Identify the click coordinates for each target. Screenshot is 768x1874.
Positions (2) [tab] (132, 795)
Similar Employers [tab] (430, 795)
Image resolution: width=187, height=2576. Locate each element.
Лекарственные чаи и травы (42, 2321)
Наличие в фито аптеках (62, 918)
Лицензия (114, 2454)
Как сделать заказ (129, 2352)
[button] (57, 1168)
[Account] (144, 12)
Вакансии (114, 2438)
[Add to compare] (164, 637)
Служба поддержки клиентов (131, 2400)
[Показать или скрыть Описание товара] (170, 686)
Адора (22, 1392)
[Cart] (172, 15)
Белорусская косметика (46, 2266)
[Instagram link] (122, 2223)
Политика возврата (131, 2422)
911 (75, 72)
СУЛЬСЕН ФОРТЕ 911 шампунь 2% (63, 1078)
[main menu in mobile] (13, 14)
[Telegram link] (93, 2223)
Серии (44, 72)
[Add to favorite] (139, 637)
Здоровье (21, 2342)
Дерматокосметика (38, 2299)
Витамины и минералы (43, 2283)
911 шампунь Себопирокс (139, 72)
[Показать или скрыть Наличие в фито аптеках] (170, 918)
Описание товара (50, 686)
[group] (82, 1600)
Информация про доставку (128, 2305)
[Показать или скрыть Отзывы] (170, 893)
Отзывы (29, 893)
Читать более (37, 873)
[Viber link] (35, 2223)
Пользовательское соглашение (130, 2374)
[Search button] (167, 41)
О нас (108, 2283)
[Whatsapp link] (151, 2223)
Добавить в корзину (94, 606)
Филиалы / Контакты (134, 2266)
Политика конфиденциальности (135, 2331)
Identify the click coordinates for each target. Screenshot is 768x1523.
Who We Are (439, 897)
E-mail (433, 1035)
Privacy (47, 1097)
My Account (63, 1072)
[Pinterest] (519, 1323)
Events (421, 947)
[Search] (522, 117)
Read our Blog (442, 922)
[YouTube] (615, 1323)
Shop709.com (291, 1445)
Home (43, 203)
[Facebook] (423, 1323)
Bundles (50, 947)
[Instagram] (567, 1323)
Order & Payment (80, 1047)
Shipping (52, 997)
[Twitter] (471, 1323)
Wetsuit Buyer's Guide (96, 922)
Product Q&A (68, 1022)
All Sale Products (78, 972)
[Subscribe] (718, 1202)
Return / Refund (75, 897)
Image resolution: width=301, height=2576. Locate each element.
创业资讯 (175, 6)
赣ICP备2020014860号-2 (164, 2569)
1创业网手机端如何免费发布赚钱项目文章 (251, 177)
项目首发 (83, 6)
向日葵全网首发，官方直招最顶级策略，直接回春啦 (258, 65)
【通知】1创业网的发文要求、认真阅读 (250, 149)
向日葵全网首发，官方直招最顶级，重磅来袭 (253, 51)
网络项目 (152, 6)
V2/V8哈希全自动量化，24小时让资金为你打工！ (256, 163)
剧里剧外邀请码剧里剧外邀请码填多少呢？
----
Exercise instructions: What you should produce is an exact copy of the records above.

Response to this exercise:
Identify the click coordinates for each target. Screenshot is 768x1874.
Positions (2) [tab] (132, 795)
Similar Employers [tab] (430, 795)
Image resolution: width=187, height=2576. Locate each element.
Лекарственные чаи и травы (42, 2321)
Наличие в фито аптеках (62, 918)
Лицензия (114, 2454)
Как сделать заказ (129, 2352)
[button] (57, 1168)
[Account] (144, 12)
Вакансии (114, 2438)
[Add to compare] (164, 637)
Служба поддержки клиентов (131, 2400)
[Показать или скрыть Описание товара] (170, 686)
Адора (22, 1392)
[Cart] (172, 15)
Белорусская косметика (46, 2266)
[Instagram link] (122, 2223)
Политика возврата (131, 2422)
911 (75, 72)
СУЛЬСЕН ФОРТЕ 911 шампунь 2% (63, 1078)
[main menu in mobile] (13, 14)
[Telegram link] (93, 2223)
Серии (44, 72)
[Add to favorite] (139, 637)
Здоровье (21, 2342)
Дерматокосметика (38, 2299)
Витамины и минералы (43, 2283)
911 шампунь Себопирокс (139, 72)
[Показать или скрыть Наличие в фито аптеках] (170, 918)
Описание товара (50, 686)
[group] (82, 1600)
Информация про доставку (128, 2305)
[Показать или скрыть Отзывы] (170, 893)
Отзывы (29, 893)
Читать более (37, 873)
[Viber link] (35, 2223)
Пользовательское соглашение (130, 2374)
[Search button] (167, 41)
О нас (108, 2283)
[Whatsapp link] (151, 2223)
Добавить в корзину (94, 606)
Филиалы / Контакты (134, 2266)
Политика конфиденциальности (135, 2331)
Identify the click coordinates for each target. Screenshot is 768x1523.
Who We Are (439, 897)
E-mail (433, 1035)
Privacy (47, 1097)
My Account (63, 1072)
[Pinterest] (519, 1323)
Events (421, 947)
[Search] (522, 117)
Read our Blog (442, 922)
[YouTube] (615, 1323)
Shop709.com (291, 1445)
Home (43, 203)
[Facebook] (423, 1323)
Bundles (50, 947)
[Instagram] (567, 1323)
Order & Payment (80, 1047)
Shipping (52, 997)
[Twitter] (471, 1323)
Wetsuit Buyer's Guide (96, 922)
Product Q&A (68, 1022)
All Sale Products (78, 972)
[Subscribe] (718, 1202)
Return / Refund (75, 897)
Image resolution: width=301, height=2576. Locate each element.
创业资讯 (175, 6)
赣ICP备2020014860号-2 (164, 2569)
1创业网手机端如何免费发布赚钱项目文章 (251, 177)
项目首发 (83, 6)
向日葵全网首发，官方直招最顶级策略，直接回春啦 (258, 65)
【通知】1创业网的发文要求、认真阅读 (250, 149)
向日葵全网首发，官方直招最顶级，重磅来袭 (253, 51)
网络项目 (152, 6)
V2/V8哈希全自动量化，24小时让资金为你打工！ (256, 163)
剧里剧外邀请码剧里剧外邀请码填多少呢？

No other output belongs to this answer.